Is Taking ADHD Medication a Form of Cheating?Posted May 19, 2014, 6:03 pm by
Have you ever wished there was an easy way to write that 20-page biology paper or study for a math midterm? For many prestigious college students, these assignments can be completed with ease with only one pill.
ADHD Drugs in College
This month at the Pediatric Academic Societies (PAS) annual meeting, a new research study was presented on college students illegally obtaining and using ADHD performance drugs.
About one in five students at an Ivy League college (not named in the study) reported that they have used ADHD drugs while studying, and a third of the college students did not think this qualifies as cheating. All of the participants in the study did not have ADHD, and most of the drug users got the pills from a prescribed friend.
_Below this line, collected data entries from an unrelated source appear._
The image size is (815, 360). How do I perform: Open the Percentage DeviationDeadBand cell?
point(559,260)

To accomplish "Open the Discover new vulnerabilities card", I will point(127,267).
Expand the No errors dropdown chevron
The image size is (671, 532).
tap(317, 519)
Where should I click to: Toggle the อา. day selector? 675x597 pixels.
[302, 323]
Are ADHD Drugs a Form of Cheating?
Researchers found that 18% of students used the drugs for academic reasons, and 24% took the drugs more than eight times throughout college. Common abusers of ADHD drugs were sports players and members of Greek life—college juniors were the highest percentage of users.
While one third of students did not consider ADHD medication a form of cheating, the majority of the student population had a different interpretation—41% said taking the drugs is cheating, and 25% said they weren’t sure (Time).
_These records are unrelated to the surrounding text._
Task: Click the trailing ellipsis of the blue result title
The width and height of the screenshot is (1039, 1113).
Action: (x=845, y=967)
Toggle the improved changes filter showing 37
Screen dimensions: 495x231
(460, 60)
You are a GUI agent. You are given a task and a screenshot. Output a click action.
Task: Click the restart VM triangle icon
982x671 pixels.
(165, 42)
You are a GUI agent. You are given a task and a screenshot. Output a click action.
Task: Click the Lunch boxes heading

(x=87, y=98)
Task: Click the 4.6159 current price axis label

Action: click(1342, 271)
It is not very hard to tap into a friend’s Adderall or Ritalin prescription, as the number of adults taking ADHD drugs rose by over 50% between 2008 and 2012. While it is hard to obtain real data, many researchers believe that teens and young adults go to their doctors to get ADHD drugs not because they have the symptoms, but because they want an upper hand in school.
It will be hard for school officials to call out students who use ADHD drugs without a prescription, and will take effort and time to write this into the cheating policies and honor systems at many colleges. Although cheating may not be the best phrase for using these drugs illegally, the medication definitely gives these students an unfair advantage in school.
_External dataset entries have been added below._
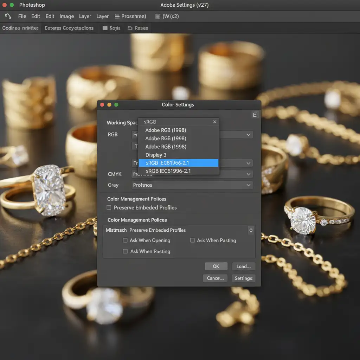This screenshot has width=360, height=360.
Task: Click the green button on Color Settings dialog
Action: (116, 105)
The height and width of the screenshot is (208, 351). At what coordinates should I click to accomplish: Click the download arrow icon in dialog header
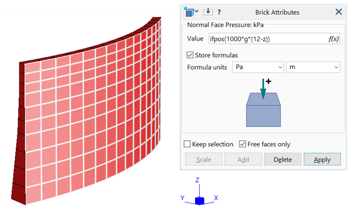click(208, 12)
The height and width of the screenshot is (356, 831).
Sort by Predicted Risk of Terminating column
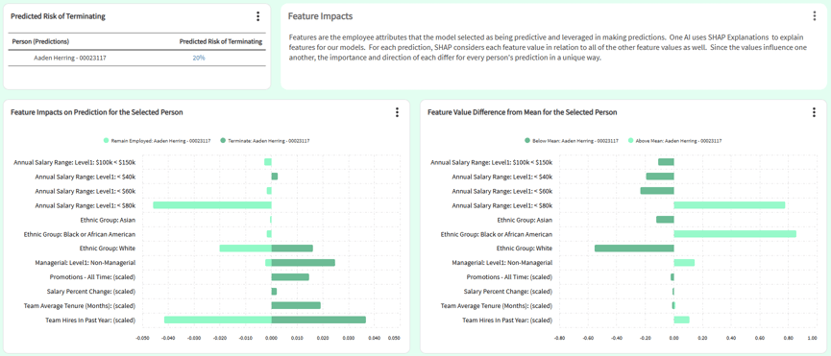221,41
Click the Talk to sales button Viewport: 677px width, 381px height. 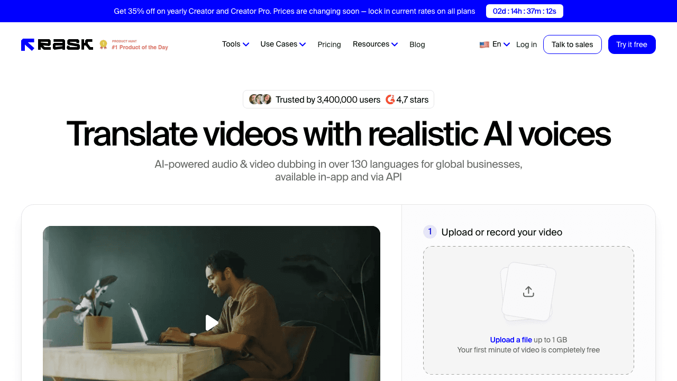click(572, 44)
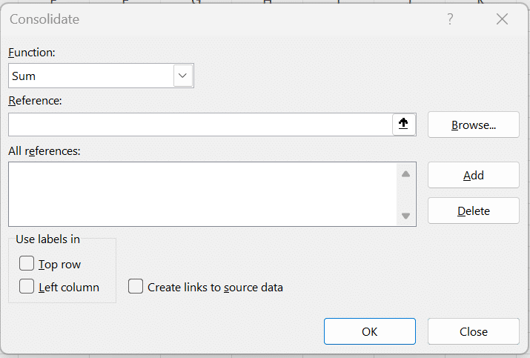The height and width of the screenshot is (358, 530).
Task: Click the up arrow in the references scrollbar
Action: click(x=405, y=174)
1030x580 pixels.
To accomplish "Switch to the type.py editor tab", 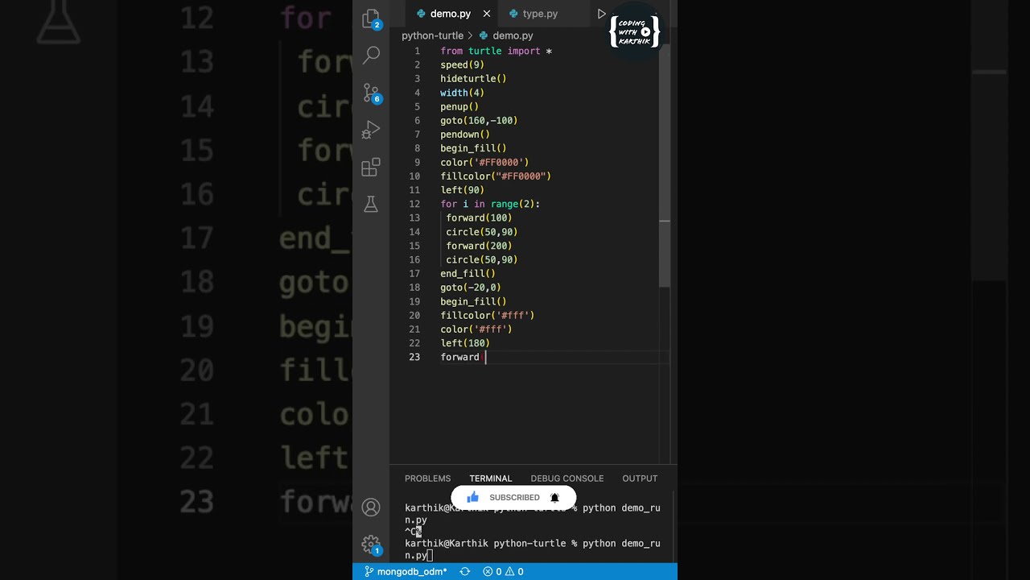I will point(539,14).
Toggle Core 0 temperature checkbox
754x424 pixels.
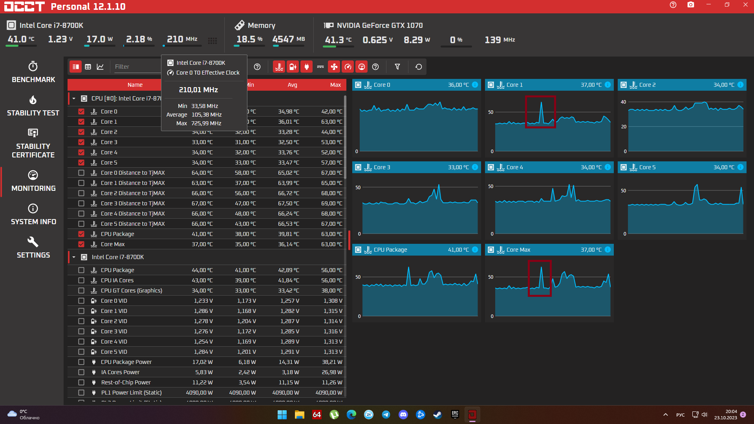[x=82, y=110]
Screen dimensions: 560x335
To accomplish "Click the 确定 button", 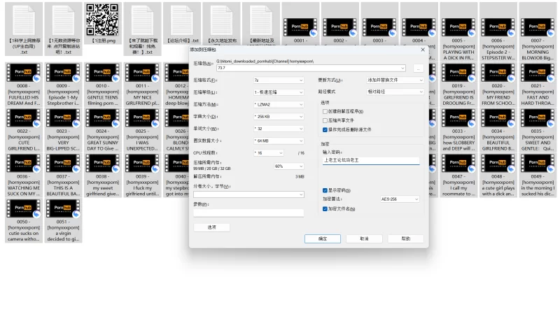I will pos(323,238).
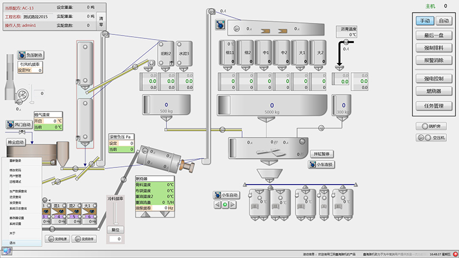The height and width of the screenshot is (258, 459).
Task: Switch to 手动 manual mode
Action: click(425, 21)
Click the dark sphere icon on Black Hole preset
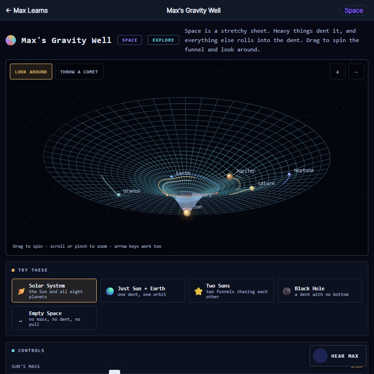Image resolution: width=374 pixels, height=374 pixels. (287, 291)
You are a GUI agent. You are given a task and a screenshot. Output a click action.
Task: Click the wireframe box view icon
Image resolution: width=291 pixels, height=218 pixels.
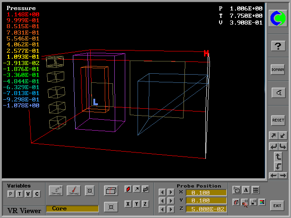111,191
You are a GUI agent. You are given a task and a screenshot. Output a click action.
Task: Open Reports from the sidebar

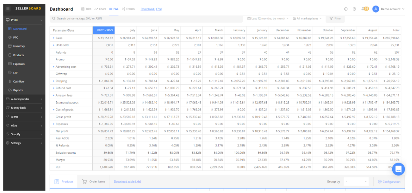click(x=18, y=90)
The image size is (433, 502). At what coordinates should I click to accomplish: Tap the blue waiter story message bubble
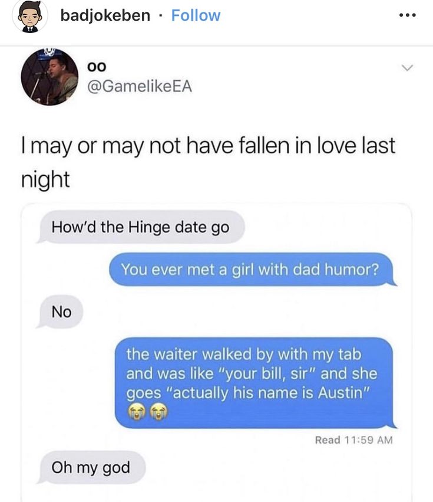coord(255,383)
[Are you concerned your child or friend is abusing prescription drugs? Seek help today.]
This study, in my opinion, failed to mention one of the riskiest parts of taking ADHD medication when undiagnosed: the possible side effects, which include depression, insomnia, addiction, and mental illness.
While ADHD drugs do not necessarily react differently with the ADHD brain and the non-ADHD brain, the feeling of the drug is altered in these two cases. Kollins, a scientist at the Duke ADHD Clinic explains, “Because patients accurately diagnosed with ADHD are coming into the game at a different baseline as far as what’s going on in their brain, the drugs might sort of bring them back up to a level playing field. For somebody without ADHD, because they’re already functioning at that level, it’s going to take them a bit higher.” This heightened functionality is why many consider taking these drugs unsubscribed a form of cheating (Slate).
While the extreme side effects of ADHD medication can happen with any brain-altering substance, students perceive these medications differently than cocaine or methamphetamines (even though all of these are considered controlled substances). Like these other controlled substances, the illegal use of ADHD drugs is considered a felony, and can be very addictive.
The fact that so many students without the disorder are using ADHD drugs is alarming for the world of academics. But more importantly, students are often sacrificing their mental health for a leg up in school.